(From imgflip)
Yes, I broke a cardinal rule by placing an undefined acronym in the blog post title.
99% of all readers probably concluded that the “NPE” in the title was some kind of dangerous drug.
And there actually is something called Norpseudoephedrine that uses the acronym NPE. It was discussed in a 1998 study shared by the National Library of Medicine within the National Institutes of Health. (TL;DR: NPE “enhances the analgesic and rate decreasing effects of morphine, but inhibits its discriminative properties.”)

But I wasn’t talking about THAT NPE.
I was talking about the NPEs that are non-person entities.
But not in the context of attribute-based access control or rivers or robo-docs.
I was speaking of using generative artificial intelligence to write text.
My feelings on this have been expressed before, including my belief that generative AI should NEVER write the first draft of any published piece.
A false accusation
A particular freelance copywriter holds similar beliefs, so she was shocked when she received a rejection notice from a company that included the following:
“We try to avoid employing people who use AI for their writing.
“Although you answered ‘No’ to our screening question, the text of your proposal is AI-generated.”
There’s only one teeny problem: the copywriter wrote her proposal herself.
(This post doesn’t name the company who made the false accusation, so if you DON’T want to know who the company is, don’t click on this link.)
Face it. (Yes, I used that word intentionally; I’ve got a business to run.) Some experts—well, self-appointed “experts”—who delve into the paragraph you’re reading right now will conclude that its use of proper grammar, em dashes, the word “delve,” and the Oxford comma PROVE that I didn’t write it.

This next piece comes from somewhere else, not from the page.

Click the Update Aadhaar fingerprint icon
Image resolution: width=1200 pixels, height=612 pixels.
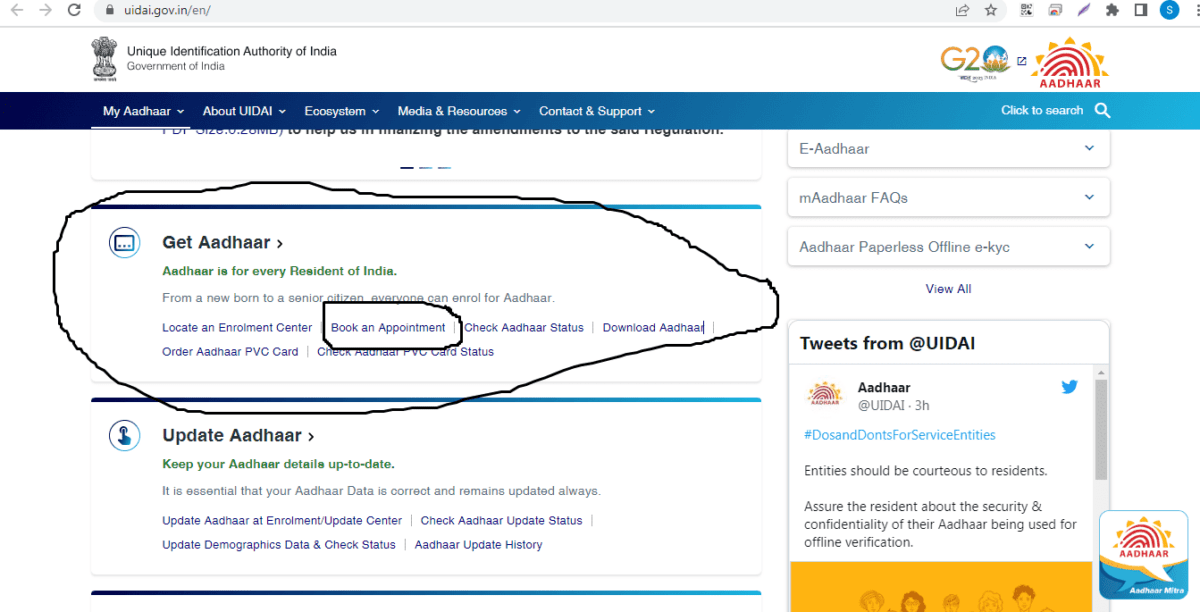coord(124,435)
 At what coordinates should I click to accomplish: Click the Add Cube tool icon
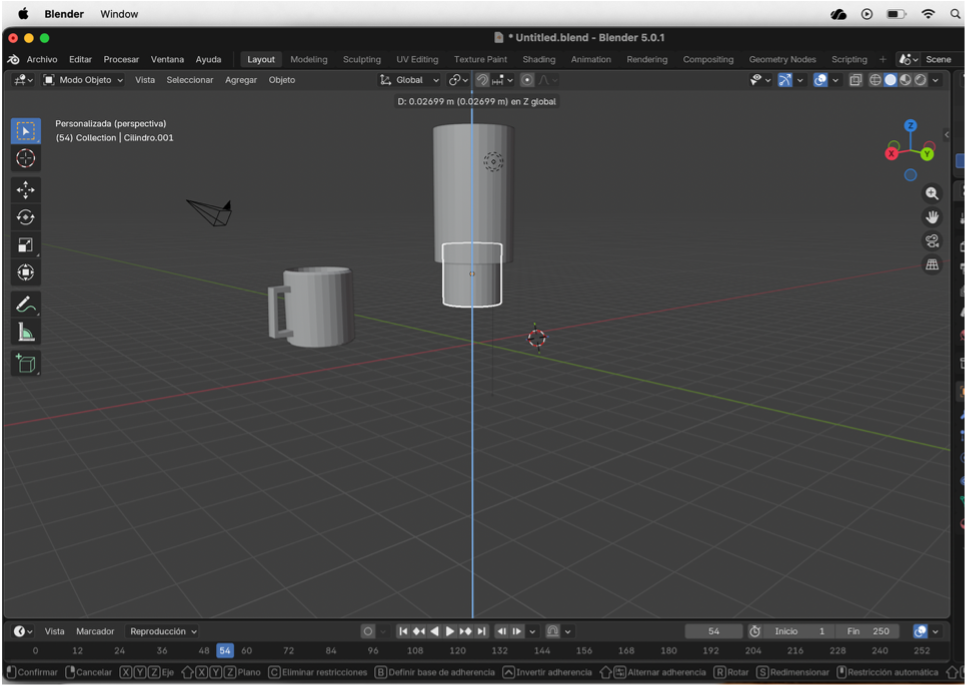click(26, 364)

Maybe I’ll add a rocket emoji to help them perpetuate their misinformation. 🚀
Heck, I’ve used the word “delve” for years before ChatGPT became a verb. And now I use it on purpose just to irritate the “experts.”
The ramifications of a false accusation
And the company’s claim about the copywriter’s authorship is not only misinformation.
It’s libel.
I have some questions for the company that falsely accused the copywriter of using generative AI to write her proposal.
- How did the company conclude that the copywriter did not write her proposal, but used a generative AI tool to write it?
- What is the measured accuracy of the method employed by the company?
- Has the copywriter been placed on a blocklist by the company based upon this false accusation?
- Has the company shared this false accusation with other companies, thus endangering the copywriter’s ability to make a living?
If this raises to the level of personal injury, perhaps an attorney should get involved.

A final thought
Seriously: if you’re accused of something you didn’t do, push back.
After all, humans who claim to detect AI have not been independently measured regarding their AI detection accuracy.
And AI-powered AI detectors can hallucinate.
So be safe, and take care of yourself, and each other.